*** Data listing Section Begins ***

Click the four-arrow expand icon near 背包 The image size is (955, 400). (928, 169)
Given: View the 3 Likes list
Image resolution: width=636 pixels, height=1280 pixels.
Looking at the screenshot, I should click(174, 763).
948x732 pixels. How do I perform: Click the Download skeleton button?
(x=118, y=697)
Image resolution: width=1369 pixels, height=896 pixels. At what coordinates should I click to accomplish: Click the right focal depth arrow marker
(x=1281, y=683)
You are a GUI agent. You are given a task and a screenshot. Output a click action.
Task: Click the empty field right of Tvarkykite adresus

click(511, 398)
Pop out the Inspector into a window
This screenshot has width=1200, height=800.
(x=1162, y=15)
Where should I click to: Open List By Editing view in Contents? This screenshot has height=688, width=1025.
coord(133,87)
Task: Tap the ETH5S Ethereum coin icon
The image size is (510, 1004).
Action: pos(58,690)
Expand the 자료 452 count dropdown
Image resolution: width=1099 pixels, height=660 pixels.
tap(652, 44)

*** Data listing Section Ends ***

--- Exercise instructions ---
Only the span from the line with "Task: Tap the ETH5S Ethereum coin icon" through the final line of the records goes in the output, each line unchanged.

--- Completed exercise ---
Task: Tap the ETH5S Ethereum coin icon
The image size is (510, 1004).
Action: pos(58,690)
Expand the 자료 452 count dropdown
Image resolution: width=1099 pixels, height=660 pixels.
tap(652, 44)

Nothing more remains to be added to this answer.